→ EXERCISE:
Copy out the data verbatim, everything from the line containing "has height=606, width=1078." down to the line containing "heart-shaped icon outlined", both of those lines included.

→ SUPPLIED RECORDS:
_ _ _ _ _ _ _

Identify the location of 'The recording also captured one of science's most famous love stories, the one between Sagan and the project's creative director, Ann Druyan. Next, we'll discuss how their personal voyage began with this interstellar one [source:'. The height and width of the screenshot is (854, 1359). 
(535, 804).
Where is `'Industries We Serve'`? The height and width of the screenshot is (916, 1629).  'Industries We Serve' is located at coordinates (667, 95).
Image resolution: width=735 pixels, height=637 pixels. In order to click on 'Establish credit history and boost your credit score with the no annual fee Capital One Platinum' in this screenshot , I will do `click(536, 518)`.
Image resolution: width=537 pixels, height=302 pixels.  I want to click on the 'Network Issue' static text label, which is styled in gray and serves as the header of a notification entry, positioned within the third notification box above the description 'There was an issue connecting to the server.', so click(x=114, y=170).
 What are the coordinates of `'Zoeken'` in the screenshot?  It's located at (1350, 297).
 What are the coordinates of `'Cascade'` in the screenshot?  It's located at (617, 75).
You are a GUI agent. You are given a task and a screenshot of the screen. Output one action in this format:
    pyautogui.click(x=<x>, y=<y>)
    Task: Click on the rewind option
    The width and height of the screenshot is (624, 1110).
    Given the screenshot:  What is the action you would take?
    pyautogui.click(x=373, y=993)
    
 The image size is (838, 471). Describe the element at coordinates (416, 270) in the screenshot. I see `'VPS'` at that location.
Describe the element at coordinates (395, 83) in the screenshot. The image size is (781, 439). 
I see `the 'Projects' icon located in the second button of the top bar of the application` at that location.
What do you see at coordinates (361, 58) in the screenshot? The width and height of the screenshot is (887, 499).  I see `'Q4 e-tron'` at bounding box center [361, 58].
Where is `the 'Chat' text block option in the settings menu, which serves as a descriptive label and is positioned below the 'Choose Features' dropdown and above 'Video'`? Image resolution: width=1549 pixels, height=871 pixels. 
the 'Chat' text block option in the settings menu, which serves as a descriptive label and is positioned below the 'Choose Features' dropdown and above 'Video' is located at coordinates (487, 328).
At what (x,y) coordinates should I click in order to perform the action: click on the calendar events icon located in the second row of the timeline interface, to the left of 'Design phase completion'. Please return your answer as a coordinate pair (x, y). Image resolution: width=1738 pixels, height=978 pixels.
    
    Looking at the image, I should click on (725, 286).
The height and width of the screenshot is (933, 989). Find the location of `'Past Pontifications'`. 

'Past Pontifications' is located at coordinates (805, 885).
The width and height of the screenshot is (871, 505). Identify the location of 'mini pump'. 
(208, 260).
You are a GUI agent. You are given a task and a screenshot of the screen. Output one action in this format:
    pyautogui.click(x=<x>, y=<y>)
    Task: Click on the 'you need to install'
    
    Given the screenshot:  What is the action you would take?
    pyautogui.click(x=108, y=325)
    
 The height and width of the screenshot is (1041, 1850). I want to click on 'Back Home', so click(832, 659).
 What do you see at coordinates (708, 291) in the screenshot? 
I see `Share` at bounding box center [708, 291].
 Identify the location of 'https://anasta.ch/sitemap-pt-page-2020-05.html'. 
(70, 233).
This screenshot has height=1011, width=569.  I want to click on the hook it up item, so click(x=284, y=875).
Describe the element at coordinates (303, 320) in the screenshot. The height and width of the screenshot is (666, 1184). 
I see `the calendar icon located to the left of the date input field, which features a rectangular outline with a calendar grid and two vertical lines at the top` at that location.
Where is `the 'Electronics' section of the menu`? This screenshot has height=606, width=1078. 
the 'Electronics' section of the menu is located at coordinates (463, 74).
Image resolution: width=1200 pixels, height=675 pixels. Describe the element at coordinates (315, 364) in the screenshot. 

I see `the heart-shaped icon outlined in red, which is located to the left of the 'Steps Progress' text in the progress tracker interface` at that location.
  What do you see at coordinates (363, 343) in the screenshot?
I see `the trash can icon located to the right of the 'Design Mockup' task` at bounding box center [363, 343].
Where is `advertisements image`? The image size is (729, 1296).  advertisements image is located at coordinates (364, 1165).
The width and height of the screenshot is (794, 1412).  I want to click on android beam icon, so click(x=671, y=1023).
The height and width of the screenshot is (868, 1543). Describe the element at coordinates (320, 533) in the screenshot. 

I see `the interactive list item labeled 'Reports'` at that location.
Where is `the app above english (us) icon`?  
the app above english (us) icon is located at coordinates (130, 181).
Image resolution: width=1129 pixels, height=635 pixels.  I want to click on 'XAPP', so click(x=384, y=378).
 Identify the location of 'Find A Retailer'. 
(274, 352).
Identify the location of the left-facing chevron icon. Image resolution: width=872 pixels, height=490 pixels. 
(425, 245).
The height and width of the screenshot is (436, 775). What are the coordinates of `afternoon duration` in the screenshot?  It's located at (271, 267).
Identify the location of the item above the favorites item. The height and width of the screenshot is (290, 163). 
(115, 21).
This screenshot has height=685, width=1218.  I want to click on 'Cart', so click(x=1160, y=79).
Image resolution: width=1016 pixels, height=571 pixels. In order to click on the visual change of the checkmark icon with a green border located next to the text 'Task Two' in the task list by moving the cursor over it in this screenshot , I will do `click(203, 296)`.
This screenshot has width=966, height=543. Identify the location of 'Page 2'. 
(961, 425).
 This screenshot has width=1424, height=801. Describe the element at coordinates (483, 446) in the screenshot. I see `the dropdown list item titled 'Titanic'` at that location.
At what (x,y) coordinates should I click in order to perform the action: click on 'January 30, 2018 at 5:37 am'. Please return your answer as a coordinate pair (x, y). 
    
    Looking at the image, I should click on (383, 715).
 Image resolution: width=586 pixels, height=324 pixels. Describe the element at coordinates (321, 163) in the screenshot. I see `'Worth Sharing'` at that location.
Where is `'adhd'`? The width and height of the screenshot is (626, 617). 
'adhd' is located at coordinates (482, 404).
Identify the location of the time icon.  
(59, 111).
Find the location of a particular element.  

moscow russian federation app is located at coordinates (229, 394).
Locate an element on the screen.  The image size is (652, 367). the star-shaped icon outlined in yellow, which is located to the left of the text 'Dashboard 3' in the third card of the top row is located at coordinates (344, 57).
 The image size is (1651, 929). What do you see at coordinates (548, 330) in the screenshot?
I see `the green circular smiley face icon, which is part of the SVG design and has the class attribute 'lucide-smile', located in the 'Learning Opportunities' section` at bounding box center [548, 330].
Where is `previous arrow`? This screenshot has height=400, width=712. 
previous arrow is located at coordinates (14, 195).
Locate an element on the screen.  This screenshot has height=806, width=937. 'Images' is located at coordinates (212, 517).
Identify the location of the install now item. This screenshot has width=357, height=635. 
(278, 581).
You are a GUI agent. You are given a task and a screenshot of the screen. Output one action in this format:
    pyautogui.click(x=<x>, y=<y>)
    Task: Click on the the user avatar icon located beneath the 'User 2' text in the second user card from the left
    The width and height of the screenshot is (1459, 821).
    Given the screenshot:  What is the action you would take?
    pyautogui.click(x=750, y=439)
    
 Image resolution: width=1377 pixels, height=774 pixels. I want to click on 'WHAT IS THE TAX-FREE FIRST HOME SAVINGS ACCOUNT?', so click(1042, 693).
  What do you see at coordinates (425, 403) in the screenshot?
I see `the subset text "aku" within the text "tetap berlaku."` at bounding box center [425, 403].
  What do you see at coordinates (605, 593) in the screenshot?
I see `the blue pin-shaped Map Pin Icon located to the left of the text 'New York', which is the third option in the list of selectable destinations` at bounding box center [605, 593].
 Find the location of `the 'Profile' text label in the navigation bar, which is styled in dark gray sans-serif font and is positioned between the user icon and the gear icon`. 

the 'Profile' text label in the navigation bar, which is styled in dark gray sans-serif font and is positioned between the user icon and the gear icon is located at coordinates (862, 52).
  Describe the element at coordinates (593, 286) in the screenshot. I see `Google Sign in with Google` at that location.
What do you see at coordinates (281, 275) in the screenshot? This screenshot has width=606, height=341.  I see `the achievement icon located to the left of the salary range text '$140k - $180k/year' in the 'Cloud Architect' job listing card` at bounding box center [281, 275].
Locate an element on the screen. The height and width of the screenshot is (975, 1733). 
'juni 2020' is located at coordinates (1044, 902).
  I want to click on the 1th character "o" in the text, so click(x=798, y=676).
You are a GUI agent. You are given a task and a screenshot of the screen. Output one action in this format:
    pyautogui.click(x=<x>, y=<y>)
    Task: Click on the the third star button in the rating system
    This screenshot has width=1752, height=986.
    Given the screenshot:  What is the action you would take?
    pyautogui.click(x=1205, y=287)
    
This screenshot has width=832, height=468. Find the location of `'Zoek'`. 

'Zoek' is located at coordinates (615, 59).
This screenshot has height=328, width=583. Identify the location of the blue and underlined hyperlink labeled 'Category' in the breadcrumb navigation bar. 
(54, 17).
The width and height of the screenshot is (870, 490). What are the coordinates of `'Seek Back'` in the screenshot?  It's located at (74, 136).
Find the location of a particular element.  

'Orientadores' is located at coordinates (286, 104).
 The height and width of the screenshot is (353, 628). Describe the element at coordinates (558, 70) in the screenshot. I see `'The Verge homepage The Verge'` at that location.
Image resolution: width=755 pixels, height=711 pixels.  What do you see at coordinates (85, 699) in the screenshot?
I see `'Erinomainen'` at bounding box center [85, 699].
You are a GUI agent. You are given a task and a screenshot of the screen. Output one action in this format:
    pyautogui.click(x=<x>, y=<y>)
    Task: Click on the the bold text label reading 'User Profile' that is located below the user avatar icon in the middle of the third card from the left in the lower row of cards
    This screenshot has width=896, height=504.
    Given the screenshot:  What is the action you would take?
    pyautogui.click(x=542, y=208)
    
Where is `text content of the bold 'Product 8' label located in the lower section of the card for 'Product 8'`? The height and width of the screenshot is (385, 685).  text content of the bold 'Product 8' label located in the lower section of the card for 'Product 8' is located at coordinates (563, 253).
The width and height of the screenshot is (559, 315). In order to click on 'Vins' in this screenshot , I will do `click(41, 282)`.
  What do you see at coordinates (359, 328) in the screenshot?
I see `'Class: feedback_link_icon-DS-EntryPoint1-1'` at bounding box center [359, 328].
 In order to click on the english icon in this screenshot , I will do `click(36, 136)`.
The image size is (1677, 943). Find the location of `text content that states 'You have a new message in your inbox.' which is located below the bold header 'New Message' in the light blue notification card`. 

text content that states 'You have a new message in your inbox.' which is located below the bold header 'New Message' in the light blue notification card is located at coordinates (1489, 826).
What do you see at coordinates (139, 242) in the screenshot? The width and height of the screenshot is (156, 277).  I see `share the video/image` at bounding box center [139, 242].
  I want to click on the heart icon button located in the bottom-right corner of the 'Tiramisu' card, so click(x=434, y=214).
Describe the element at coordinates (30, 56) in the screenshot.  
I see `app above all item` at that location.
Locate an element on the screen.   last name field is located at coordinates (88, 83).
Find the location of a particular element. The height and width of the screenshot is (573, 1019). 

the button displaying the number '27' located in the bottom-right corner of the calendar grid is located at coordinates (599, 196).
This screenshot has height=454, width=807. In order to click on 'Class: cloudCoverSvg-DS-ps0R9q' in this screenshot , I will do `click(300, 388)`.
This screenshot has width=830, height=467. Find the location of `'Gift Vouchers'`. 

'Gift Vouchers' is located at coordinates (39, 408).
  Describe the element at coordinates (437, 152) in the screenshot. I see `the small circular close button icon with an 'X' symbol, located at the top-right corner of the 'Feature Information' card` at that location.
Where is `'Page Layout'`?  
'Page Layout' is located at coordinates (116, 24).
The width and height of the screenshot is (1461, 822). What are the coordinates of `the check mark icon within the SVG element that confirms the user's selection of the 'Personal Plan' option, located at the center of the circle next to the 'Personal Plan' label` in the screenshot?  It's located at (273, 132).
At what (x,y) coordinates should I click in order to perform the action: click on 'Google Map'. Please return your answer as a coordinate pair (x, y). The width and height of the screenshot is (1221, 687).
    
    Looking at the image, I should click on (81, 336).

_ _ _ _ _ _ _

→ TASK ANSWER:
Where is `the 'Electronics' section of the menu`? This screenshot has height=606, width=1078. 
the 'Electronics' section of the menu is located at coordinates (463, 74).
Image resolution: width=1200 pixels, height=675 pixels. Describe the element at coordinates (315, 364) in the screenshot. 

I see `the heart-shaped icon outlined in red, which is located to the left of the 'Steps Progress' text in the progress tracker interface` at that location.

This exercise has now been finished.